Unfortunately, my frequent nest wrecking did not completely deter the persistent Bewick’s wren couple. Not long after I managed to get the back porch nesting shut down, I noticed a wren on the front porch flying off to the north almost every time I left the house. But on looking around, I did not see a nest perched anywhere and chalked the wren’s frequent presence up to being a bird just snooping around for a place to put a nest, and I was quite sure the front porch had nothing to offer. It wasn’t until FD saw a wren fly away from a little decor box on the front porch that he got curious and found four eggs nestled in one of the six partitions in the metal decor box. This box was part of an old egg incubator that we found in the chicken barn when we first moved here. To make a front porch table decoration, I stuffed odd treasures and fake greenery in it, but there were a couple of square partitions on one end of the box with nothing in them. Unbeknownst to us, the wrens took over one of the empty partitions and built a fine nest within. Now, with the eggs already laid, my only option was to put a sign on the front porch warning visitors and guests to keep quiet and not sit in the front porch chairs. I dreaded the noise and the dive bombing that would ensue as soon as those eggs hatched.
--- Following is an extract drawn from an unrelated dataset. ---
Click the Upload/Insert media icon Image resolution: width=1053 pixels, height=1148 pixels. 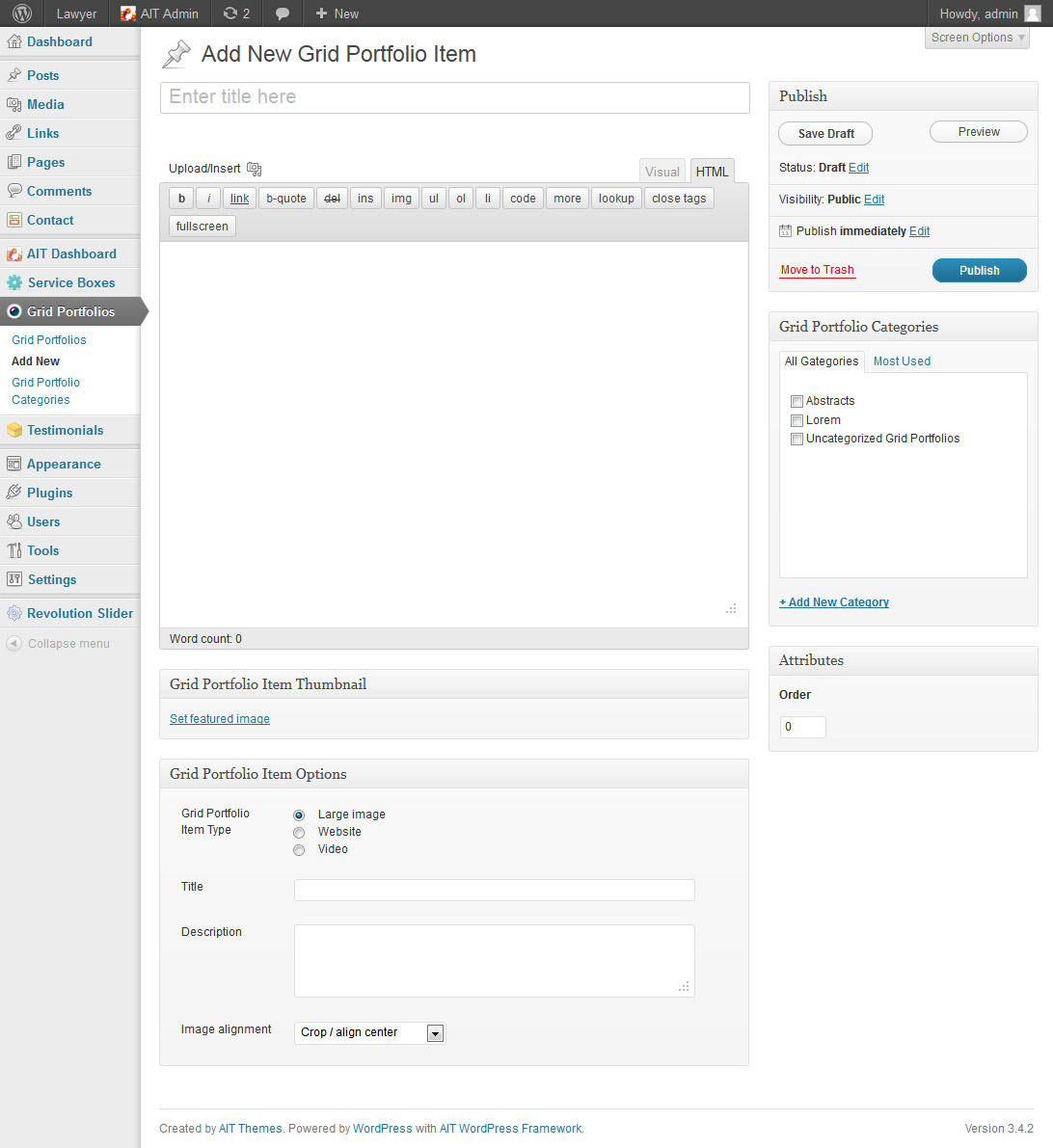click(254, 169)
But, soon my dread turned to pleasant surprise. The babies hatched and we never heard a peep from them. The parents were very careful about feeding. They waited nearby for us to exit the front porch, and even as they approached the little nest box, only a very tiny, high-pitched whistle could be heard from the little ones. As the babies grew, I was perplexed that there was little noise from them. The only thing I could think to explain this quietness was that, since the nest was low enough for predators like squirrels, foxes, snakes or raptors to easily snatch eggs or babies, the parents, and perhaps hatchlings too, just instinctively knew to keep quiet. There was no crying out for food and no dive-bombing humans. And because of the sign I had posted out front, visitors and guests kept quiet when entering the house. Some of our longer-stay guests simply went around to the back porch, avoiding the front entry altogether. And most surprising, was the fact that the UPS and FedEx delivery folks were respectful by gently putting packages as far from the nearest chair as possible.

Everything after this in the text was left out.